◆ Document ◆

==================================================

11: Avatar selfie: fictional character shoots self.

Prank selfies abound; most are banal, fun Jackass-type pictures. Although there are oddities here as well, like the guy who quietly crawled atop a bathroom stall and photographed himself with the unaware person sitting on a toilet below. There are antic photos of, say, someone doing a headstand with his head in a fishbowl or break-dancing on a sink. A lot of quasi-performance-art selfies are better than a lot of so-called real art. People throwing computers timed to do something—light up, blow up, whatever—in midair and then photographing themselves as the event unfolds, or holding a giant copy machine up to a mirror. There’s a selfie-plus of a guy and his dog taken by—wait for it—the dog! [13] Of course, there are also selfies of people performing oral sex. My predilections lean toward Balzacian selfies, pictures with strange stuff visible in the background—the ones where we see the books on the coffee table, items on the shelves, posters on the walls, leftovers in the kitchen. All these things let me think I’m getting some peek into the person’s unseen life. The less publicity-driven (non-Kardashian) celebrity Instagram and Twitter feeds are good for this, because those lives are usually closed off to us, and the small details seem extra-­revelatory. How much they have been staged, of course, we will never know.

12: Obama et al.: “las meninas” selfie. Photo: ROBERTO SCHMIDT

4. Art history, art future.

I’m far from the first to say the selfie is something significant. Way back in 2010, the artist-critic David Colman wrote in the New York Times that the selfie “is so common that it is changing photography itself.” Colman in turn quoted the art historian Geoffrey Batchen saying that selfies represent “the shift of the photograph [from] memorial function to a communication device.” What I love about selfies is that we then do a second thing after making them: We make them public. Which is, again, something like art.

13: Dog shoots self: a jokey selfie-plus.

Whatever the selfie represents, it’s safe to say it’s in its Neolithic phase. In fact, the genre has already mutated at least once. Artist John Monteith has saved thousands of anonymous images from the selfie’s early digital era, what Monteith calls the “Wild West days” of selfies. These are self-portraits taken with crude early webcams, showing weird coloration, hot spots, bizarre resolution. Posted online starting around 1999, they have mostly evaporated into the ethersphere. The “aesthetic” of these early selfie calling cards and come-ons is noticeably different from today’s, because the cameras were deskbound. Settings are more private, poses more furtive, sexual. Tics crop up: women showing new tongue piercings, shirtless men with nunchucks. They seem as ancient as photographs of nineteenth-century Paris.

It’s easy to project that, with only small changes in technology and other platforms, we will one day see amazing masters of the form. We’ll see selfies of ordeal, adventure, family history, sickness, and death. There will be full-size lifelike animated holographic selfies (can’t wait to see what porn does with that!), pedagogical and short-story selfies. There could be a selfie-Kafka. We will likely make great selfies—but not until we get rid of the stupid-sounding, juvenile, treacly name. It rankles and grates every time one reads, hears, or even thinks it. We can’t have a Rembrandt of selfies with a word like selfie.

==================================================

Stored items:
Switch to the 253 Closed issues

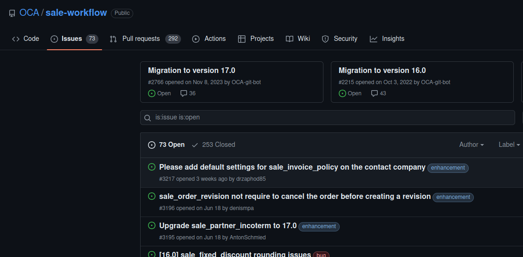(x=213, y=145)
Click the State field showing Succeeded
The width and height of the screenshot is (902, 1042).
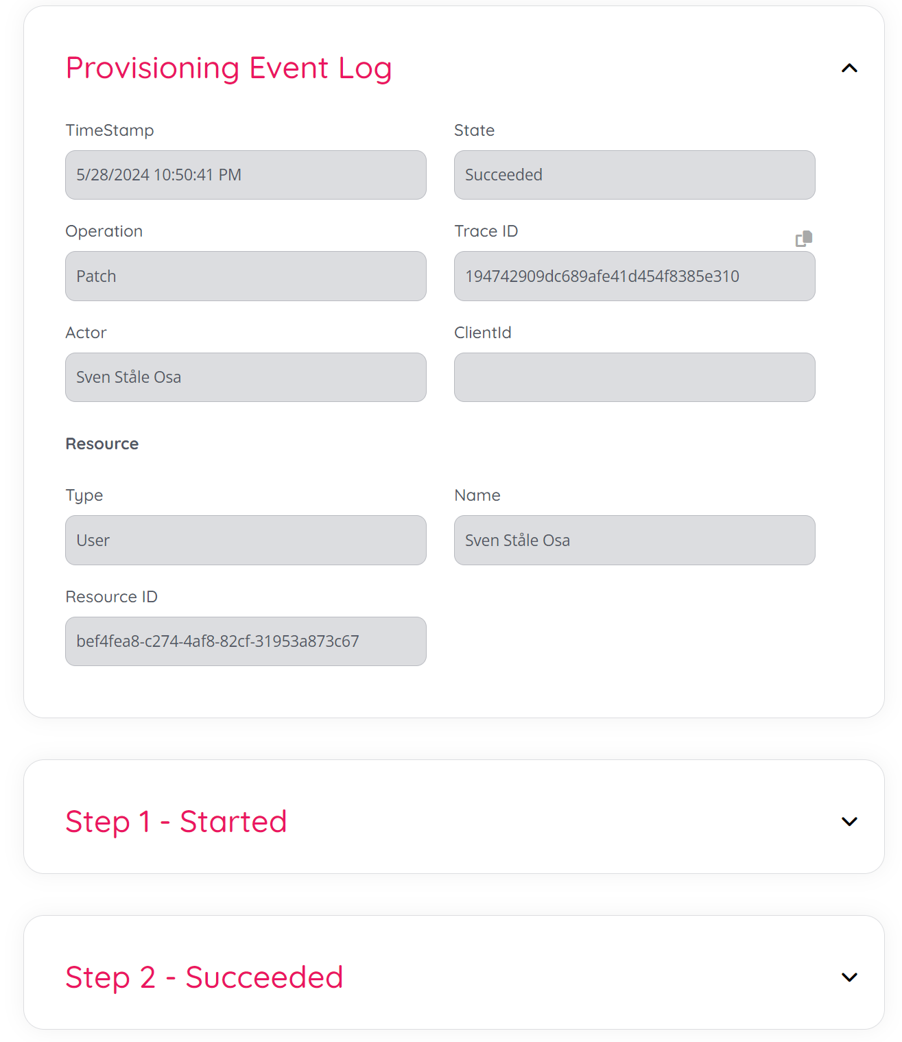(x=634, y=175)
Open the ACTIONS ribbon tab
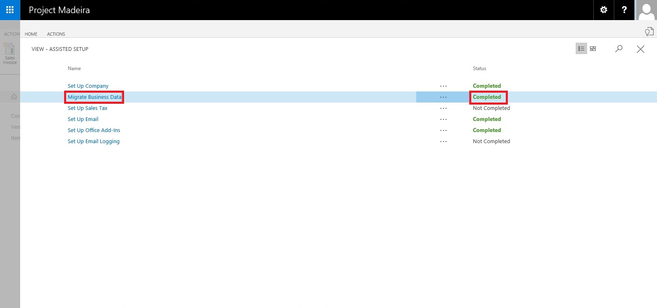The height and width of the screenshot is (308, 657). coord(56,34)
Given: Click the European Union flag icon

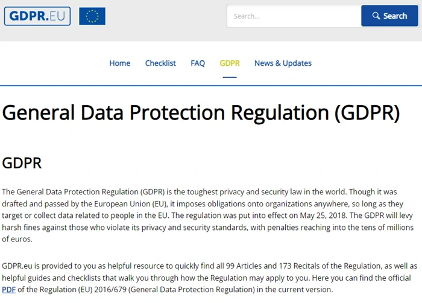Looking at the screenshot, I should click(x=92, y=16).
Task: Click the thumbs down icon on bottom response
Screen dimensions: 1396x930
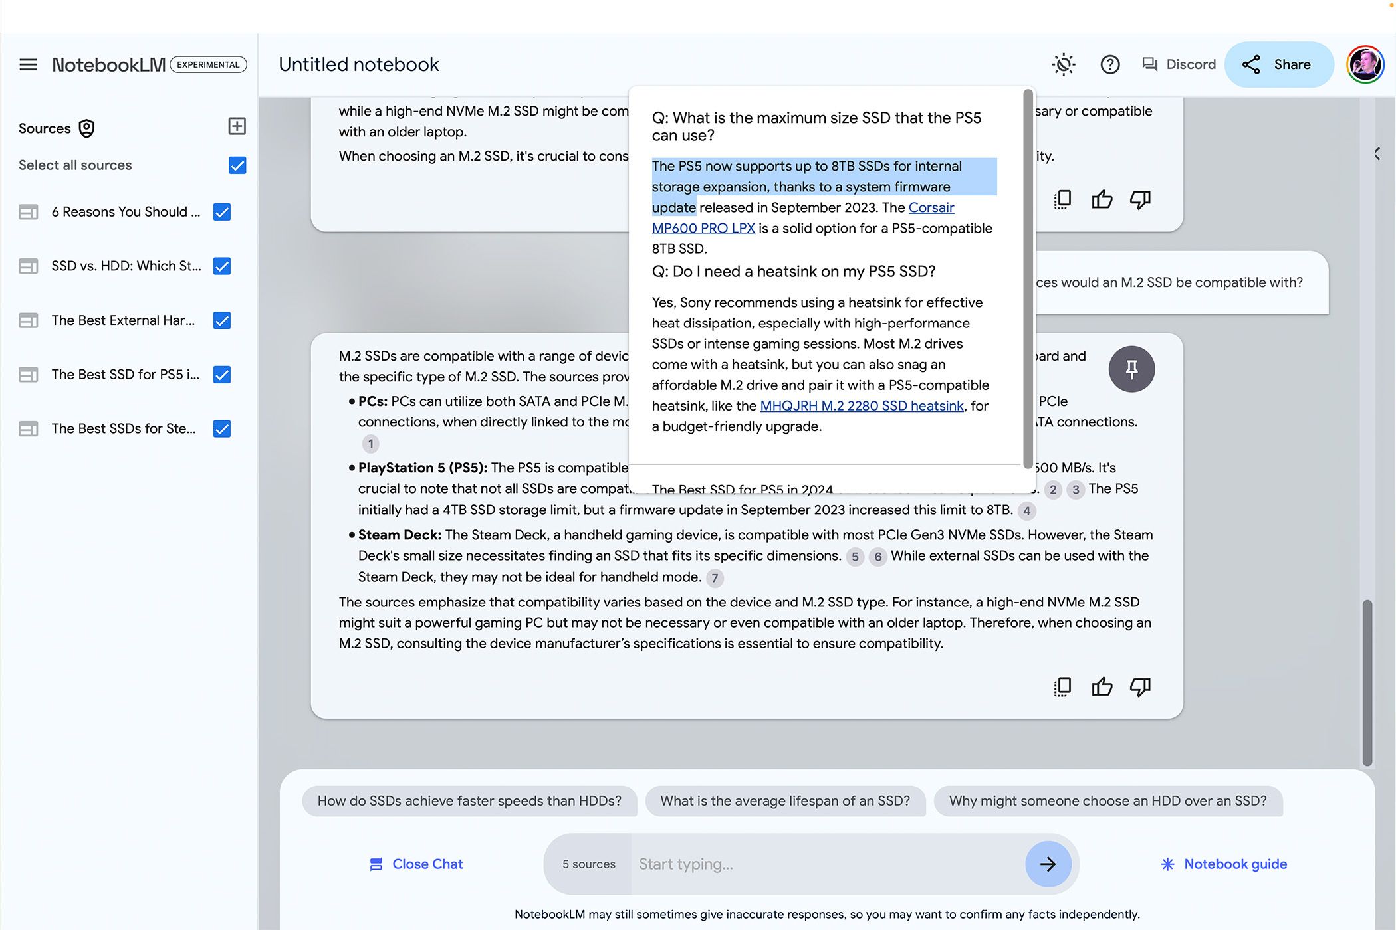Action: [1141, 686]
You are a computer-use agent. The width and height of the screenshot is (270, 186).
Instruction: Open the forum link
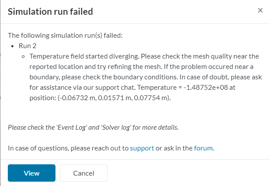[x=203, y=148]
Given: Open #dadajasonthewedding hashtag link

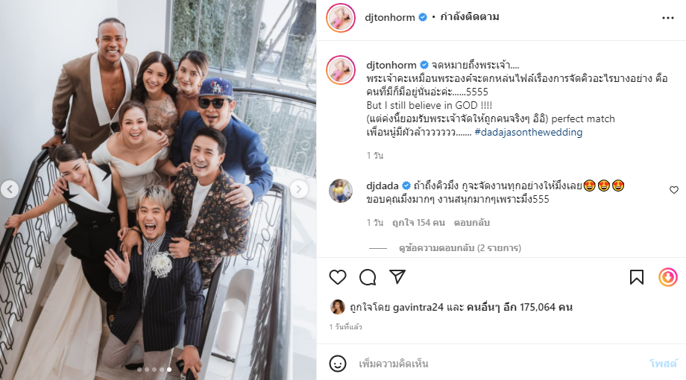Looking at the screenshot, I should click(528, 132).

==================================================

◆ To do ◆
**A.** Extract everything in the selfie article from "12: Obama et" down to "something like art.".
**B.** Put everything in the stored items from the line containing "You are a computer-use" down to the last line into a numbered list. Skip blank lines and leave out the pictures.

◆ Answers for the tasks ◆
**A.**
12: Obama et al.: “las meninas” selfie. Photo: ROBERTO SCHMIDT

4. Art history, art future.

I’m far from the first to say the selfie is something significant. Way back in 2010, the artist-critic David Colman wrote in the New York Times that the selfie “is so common that it is changing photography itself.” Colman in turn quoted the art historian Geoffrey Batchen saying that selfies represent “the shift of the photograph [from] memorial function to a communication device.” What I love about selfies is that we then do a second thing after making them: We make them public. Which is, again, something like art.

**B.**
1. You are a computer-use agent. The width and height of the screenshot is (270, 186).
2. Instruction: Open the forum link
3. [x=203, y=148]
4. Given: Open #dadajasonthewedding hashtag link
5. Looking at the screenshot, I should click(528, 132).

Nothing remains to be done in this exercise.